El segundo término presidencial de Abraham Lincoln comenzó el 4 de marzo de 1865, cuando la Guerra Civil estadounidense llegaba a su fin; pero en vez de dar un discurso celebrando la victoria del Norte, Lincoln dio un discurso sombrío sobre los sacrificios que fueron necesarios para acabar con la esclavitud. El discurso concluye con la frase: «Con malicia hacia nadie…», marcando lo que sería una década de lucha por combatir el resentimiento y lograr la reunificación de los estados del norte y del sur.

 

«Estimados compatriotas:

En esta segunda ocasión que presto juramento para ejercer el puesto presidencial, hay menos necesidad de un discurso prolongado que en la primera ceremonia de toma de posesión. En aquella ocasión, una declaración detallada del curso a seguir parecía adecuada y apropiada. Ahora, después de cuatro años en los que las declaraciones públicas han sido constantemente divulgadas en todos los puntos y fases de la gran contienda todavía llaman la atención y absorben las energías de la nación, pocas novedades podrían ser presentadas. El progreso en el ámbito militar, que es el punto principal del cual depende todo lo demás, es tan conocido por el público como por mí mismo, y es, espero, razonablemente satisfactorio y alentador para todos. Con grandes esperanzas para el futuro, no me atrevo a hacer predicciones sobre estos asuntos.

En la ocasión que correspondió a este evento hace cuatro años, todos los pensamientos se dirigían ansiosamente hacia una inminente guerra civil. Todos la temíamos, y todos tratamos de evitarla. Mientras que el discurso de toma de posesión se daba desde este mismo lugar, dedicado por completo a la salvación de la Unión sin llegar a la guerra, agentes insurrectos estaban en esta misma ciudad tratando de destruirla sin una guerra –con el objetivo de disolver a la Unión y dividir propiedades mediante negociaciones–. Ambas partes censuraban la guerra, pero una de ellas prefería llegar a la guerra antes de dejar que la nación sobreviviera, y la otra aceptaría la guerra antes de dejarla perecer. Así vino la guerra.

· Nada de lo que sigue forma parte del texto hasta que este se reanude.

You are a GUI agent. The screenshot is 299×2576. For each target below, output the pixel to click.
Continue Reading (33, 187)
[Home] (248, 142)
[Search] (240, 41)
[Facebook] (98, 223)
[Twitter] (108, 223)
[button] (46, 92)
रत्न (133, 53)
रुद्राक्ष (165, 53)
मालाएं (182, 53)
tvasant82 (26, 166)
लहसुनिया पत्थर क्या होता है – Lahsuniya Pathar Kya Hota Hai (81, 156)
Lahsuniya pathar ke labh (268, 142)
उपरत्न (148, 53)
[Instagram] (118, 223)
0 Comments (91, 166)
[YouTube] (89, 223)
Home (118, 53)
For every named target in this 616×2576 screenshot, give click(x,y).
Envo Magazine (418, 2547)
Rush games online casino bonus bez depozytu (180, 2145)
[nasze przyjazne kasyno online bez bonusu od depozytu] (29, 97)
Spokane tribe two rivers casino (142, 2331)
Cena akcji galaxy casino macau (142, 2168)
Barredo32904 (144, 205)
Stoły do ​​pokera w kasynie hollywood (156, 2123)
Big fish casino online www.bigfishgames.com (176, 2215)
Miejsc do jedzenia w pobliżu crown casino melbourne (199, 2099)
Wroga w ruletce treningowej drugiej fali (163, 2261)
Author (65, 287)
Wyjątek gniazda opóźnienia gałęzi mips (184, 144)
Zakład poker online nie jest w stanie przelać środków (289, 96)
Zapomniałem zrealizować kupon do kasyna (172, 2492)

Una octava parte de toda la población eran esclavos de color, y no se encontraban distribuidos de forma general dentro de la Unión, sino que localizados en la parte sur. Estos esclavos constituían un interés peculiar y poderoso. Todos sabían que este interés era, de una u otra forma, la causa de la guerra.

Fortalecer, perpetuar y ampliar este interés era el objetivo por el cual los insurrectos estaban dispuestos a separar la Unión, incluso por medio de la guerra; mientras que el Gobierno no pretendía ningún derecho más que restringir la ampliación territorial de esos intereses. Ninguna de las partes esperaba que la guerra tuviera el impacto o la duración que ha alcanzado. Tampoco se preveía que la causa del conflicto podría cesar durante o incluso antes de que el conflicto en sí mismo terminara. Cada parte buscaba un triunfo fácil, y un resultado menos fundamental y sorprendente. Ambas partes leen la misma Biblia y rezan al mismo Dios, y cada una invoca la ayuda de Dios al luchar contra la otra.

Puede parecer extraño que los hombres se atrevieran a pedir la ayuda de un Dios justo para retirarle el pan de la frente sudorosa a otros hombres; pero no vamos a juzgar, para no ser juzgados. Las oraciones de ambas partes no podían ser escuchadas; las oraciones de ambas partes no han sido respondidas plenamente. El Todopoderoso tiene sus propios propósitos. «¡Qué calamidades tendrá el mundo por sus ofensas!, porque debe ser necesario que existan ofensas. Pero ¡qué calamidades sufrirá el hombre de quien provengan las ofensas!»

Si suponemos que la esclavitud en Estados Unidos es una de las ofensas que, en la providencia de Dios, deben existir, pero que tras haber excedido el tiempo señalado por Él, Dios ahora quiere eliminar, y le da al Norte y al Sur esta terrible guerra como castigo para aquellos de quienes provino dicha ofensa, ¿debemos asumir que la divinidad de Dios es menor a la que siempre hemos creído? Esperamos con indulgencia y oramos con fervor que este poderoso flagelo de la guerra desaparezca rápidamente.

Sin embargo, si es la voluntad de Dios que esta guerra continúe hasta que se hunda toda la riqueza acumulada durante los 250 años de trabajo ingrato que realizaron los esclavos, y hasta que cada gota de sangre extraída con el látigo sea pagada con otra gota extraída por la espada, al igual que se dijo hace tres mil años, debemos decir que «los juicios del Señor son todos justos en verdad».

Con malicia hacia nadie, con caridad hacia todos, con firmeza en lo correcto, como Dios nos permite ver lo que es correcto, esforcémonos en terminar la obra en que nos encontramos; para sanar las heridas de la nación, para cuidar de aquellos que murieron en la batalla, de sus viudas y sus hijos huérfanos; para todas las tareas que nos lleven a alcanzar y apreciar una paz justa y duradera entre nosotros, y con todas las naciones».